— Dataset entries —
—————

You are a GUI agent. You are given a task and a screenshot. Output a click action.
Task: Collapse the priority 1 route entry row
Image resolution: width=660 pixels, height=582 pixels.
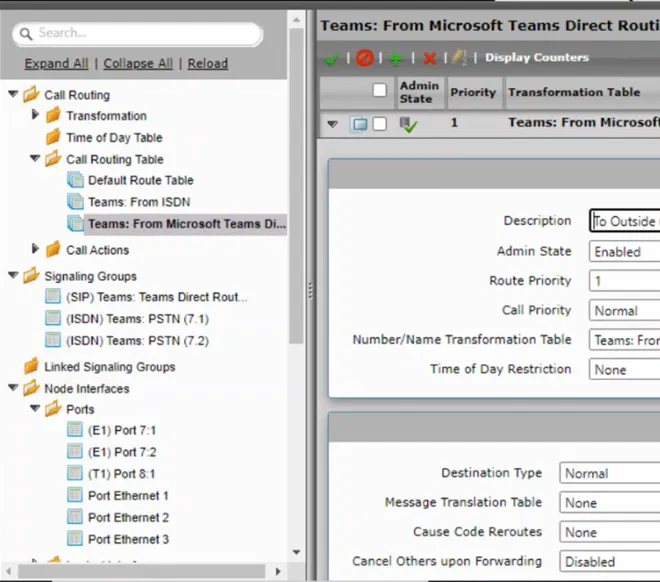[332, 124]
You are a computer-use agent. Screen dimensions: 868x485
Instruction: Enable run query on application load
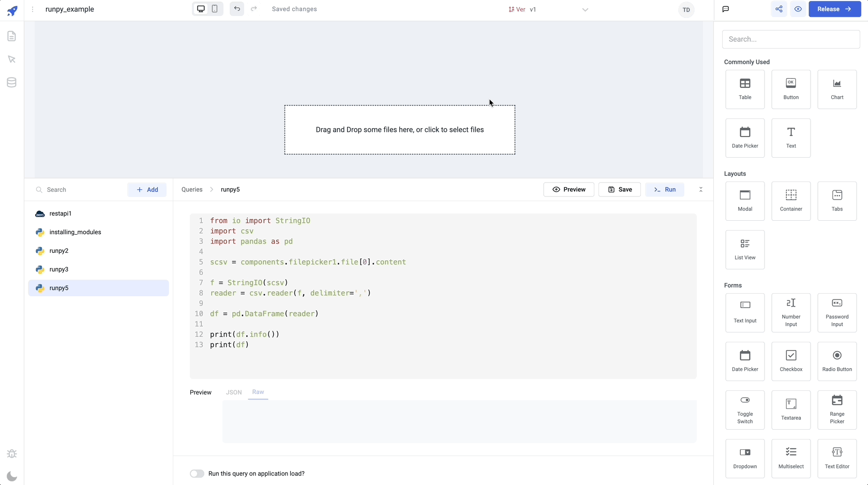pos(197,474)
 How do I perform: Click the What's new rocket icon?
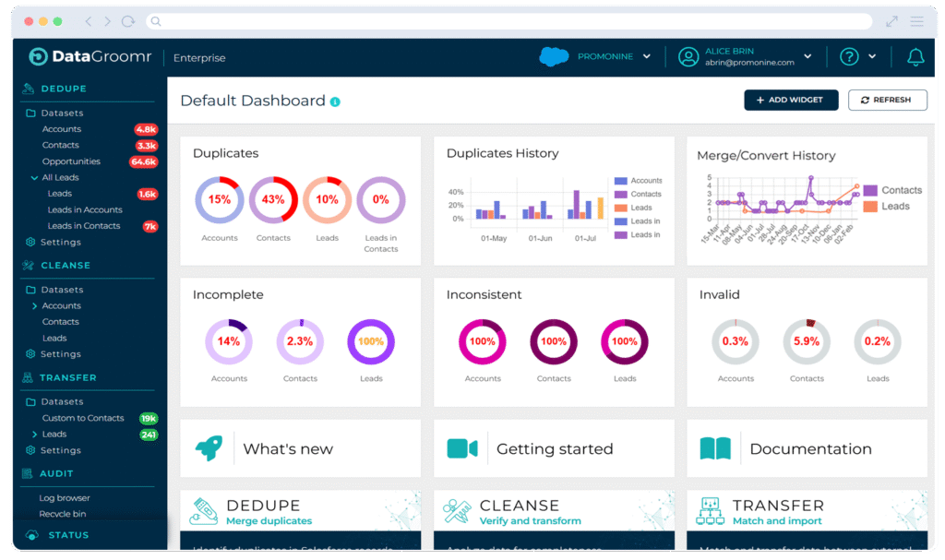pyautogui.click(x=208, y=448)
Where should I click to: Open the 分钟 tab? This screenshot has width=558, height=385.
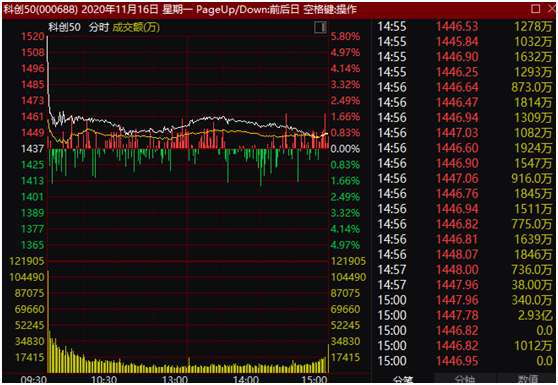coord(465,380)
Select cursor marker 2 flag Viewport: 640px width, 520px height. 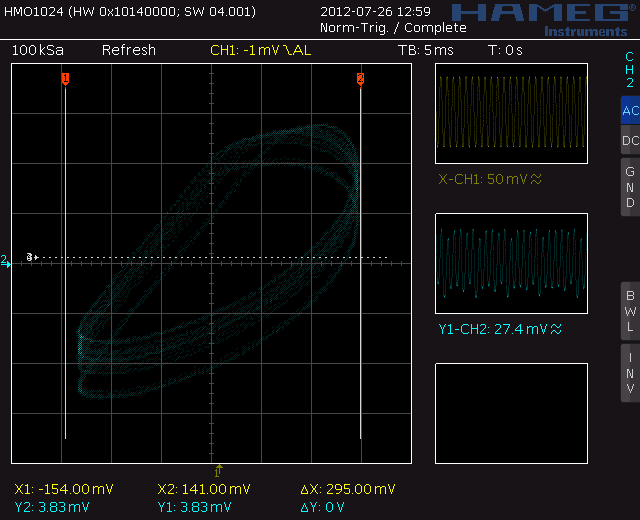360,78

—————

— PROBLEM DESCRIPTION —
Where a line in the records above holds the string "agent", it counts toward the total; give that total alone.

— TASK OUTPUT —
2